Intel NUC5i5RYK Review: A Broadwell-U UCFF PC for Enthusiastsby Ganesh T S on February 20, 2015 8:00 AM EST
Power Consumption and Thermal Performance
The power consumption at the wall was measured with a 1080p display being driven through the HDMI port. In the graphs below, we compare the idle and load power of the Intel NUC5i5RYK (Enthusiast) with other low power PCs evaluated before. For load power consumption, we ran Furmark 1.12.0 and Prime95 v27.9 together. The numbers are not beyond the realm of reason for the combination of hardware components in the machine.
By default, the BIOS puts the unit in the maximum power consumption / performance mode. The above numbers are with those default settings. It is possible for the end-user to drive down the numbers further with tweaks in the BIOS (at the cost of performance)
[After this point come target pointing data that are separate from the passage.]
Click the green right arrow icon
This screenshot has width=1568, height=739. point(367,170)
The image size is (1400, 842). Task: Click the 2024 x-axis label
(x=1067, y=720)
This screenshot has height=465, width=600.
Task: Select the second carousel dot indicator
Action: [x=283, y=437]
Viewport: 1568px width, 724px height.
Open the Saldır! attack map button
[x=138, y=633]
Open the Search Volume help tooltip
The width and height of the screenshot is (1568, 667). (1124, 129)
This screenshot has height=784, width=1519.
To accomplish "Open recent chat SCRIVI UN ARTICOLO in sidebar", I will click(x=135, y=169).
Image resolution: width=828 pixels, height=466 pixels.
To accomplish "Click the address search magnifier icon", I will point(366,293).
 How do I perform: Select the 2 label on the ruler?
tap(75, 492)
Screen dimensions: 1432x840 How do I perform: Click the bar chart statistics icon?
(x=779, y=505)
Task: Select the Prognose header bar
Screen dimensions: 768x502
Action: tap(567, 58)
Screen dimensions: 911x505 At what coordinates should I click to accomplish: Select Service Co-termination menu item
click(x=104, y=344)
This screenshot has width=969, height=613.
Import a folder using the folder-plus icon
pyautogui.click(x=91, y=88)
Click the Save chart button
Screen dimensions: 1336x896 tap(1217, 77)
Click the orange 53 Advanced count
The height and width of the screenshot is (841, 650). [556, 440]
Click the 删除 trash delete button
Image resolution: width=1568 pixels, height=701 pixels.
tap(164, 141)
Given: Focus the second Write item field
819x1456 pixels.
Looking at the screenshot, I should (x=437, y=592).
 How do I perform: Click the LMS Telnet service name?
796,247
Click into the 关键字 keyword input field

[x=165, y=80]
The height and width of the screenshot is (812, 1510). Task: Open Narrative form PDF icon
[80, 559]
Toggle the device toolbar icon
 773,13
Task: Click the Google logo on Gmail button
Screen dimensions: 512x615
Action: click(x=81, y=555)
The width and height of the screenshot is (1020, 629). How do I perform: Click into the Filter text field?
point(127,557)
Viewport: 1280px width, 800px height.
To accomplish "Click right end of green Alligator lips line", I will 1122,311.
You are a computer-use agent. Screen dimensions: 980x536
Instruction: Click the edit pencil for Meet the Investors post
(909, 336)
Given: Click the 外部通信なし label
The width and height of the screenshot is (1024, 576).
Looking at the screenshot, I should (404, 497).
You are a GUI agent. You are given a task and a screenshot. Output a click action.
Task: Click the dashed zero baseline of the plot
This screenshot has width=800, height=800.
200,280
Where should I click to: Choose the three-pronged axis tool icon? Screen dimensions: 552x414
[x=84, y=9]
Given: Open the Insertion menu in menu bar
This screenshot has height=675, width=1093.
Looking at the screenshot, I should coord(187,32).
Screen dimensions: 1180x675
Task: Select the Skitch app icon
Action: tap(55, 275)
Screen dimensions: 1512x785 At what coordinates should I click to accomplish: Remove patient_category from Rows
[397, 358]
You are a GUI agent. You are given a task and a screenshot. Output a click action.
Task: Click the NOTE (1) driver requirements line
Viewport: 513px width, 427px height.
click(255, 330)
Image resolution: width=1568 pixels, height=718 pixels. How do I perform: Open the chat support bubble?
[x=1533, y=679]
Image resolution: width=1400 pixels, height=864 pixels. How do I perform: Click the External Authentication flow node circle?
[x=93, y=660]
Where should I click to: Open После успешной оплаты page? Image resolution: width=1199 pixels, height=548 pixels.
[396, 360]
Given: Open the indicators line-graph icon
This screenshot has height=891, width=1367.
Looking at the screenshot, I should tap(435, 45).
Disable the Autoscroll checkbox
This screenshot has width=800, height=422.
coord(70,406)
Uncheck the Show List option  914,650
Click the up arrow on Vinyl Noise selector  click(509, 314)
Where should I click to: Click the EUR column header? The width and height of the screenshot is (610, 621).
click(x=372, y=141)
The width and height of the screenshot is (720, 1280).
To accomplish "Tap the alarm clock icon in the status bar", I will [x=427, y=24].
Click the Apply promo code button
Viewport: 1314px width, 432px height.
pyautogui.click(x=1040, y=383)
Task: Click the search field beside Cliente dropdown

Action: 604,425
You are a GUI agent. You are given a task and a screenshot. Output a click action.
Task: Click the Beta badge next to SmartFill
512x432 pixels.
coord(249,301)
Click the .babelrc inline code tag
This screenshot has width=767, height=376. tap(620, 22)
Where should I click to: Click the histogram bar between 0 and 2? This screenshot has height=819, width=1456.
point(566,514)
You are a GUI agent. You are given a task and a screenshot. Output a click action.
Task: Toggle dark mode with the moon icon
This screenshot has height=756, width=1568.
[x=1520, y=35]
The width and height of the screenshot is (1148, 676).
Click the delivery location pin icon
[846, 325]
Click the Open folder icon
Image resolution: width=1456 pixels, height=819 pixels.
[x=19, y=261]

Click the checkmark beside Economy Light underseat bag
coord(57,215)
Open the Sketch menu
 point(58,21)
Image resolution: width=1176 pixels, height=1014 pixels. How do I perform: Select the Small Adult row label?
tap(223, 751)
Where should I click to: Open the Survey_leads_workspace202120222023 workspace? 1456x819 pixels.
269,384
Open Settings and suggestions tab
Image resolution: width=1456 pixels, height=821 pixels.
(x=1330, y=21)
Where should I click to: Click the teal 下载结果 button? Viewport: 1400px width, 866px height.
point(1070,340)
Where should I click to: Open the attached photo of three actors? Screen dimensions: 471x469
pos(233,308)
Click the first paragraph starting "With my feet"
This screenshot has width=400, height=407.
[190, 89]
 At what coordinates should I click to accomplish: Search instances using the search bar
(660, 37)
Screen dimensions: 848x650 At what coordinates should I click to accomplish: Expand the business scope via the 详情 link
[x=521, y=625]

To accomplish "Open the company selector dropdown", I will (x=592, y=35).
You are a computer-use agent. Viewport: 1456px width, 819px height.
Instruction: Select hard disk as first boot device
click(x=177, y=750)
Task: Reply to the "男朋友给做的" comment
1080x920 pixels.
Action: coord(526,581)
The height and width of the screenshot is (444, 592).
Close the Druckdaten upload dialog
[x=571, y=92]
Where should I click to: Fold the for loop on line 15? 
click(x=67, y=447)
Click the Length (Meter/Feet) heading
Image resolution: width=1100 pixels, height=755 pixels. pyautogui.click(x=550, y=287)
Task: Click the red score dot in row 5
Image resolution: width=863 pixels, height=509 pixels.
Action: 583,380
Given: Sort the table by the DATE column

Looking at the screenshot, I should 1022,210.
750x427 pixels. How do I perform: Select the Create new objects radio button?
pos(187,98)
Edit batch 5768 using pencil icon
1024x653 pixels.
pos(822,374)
In terms of thermal design, the NUC5i5RYK is no different from the Haswell NUC. There are ventilation slots on the side and a small fan directly beneath the lid helps draw in air over the heatsink that is placed behind the slots. On the other side, the lid has a thermal protection strip adhered to it such that it gets placed directly over the M.2 SSD. This ensures proper cooling for the storage media (an issue that one of the previous generation NUCs faced). In order to evaluate the thermal performance, we started with the system at idle, followed by 30 minutes of pure CPU loading. This was followed by another 30 minutes of both CPU and GPU being loaded simultaneously. After this, the CPU load was removed, allowing the GPU to be loaded alone for another 30 minutes.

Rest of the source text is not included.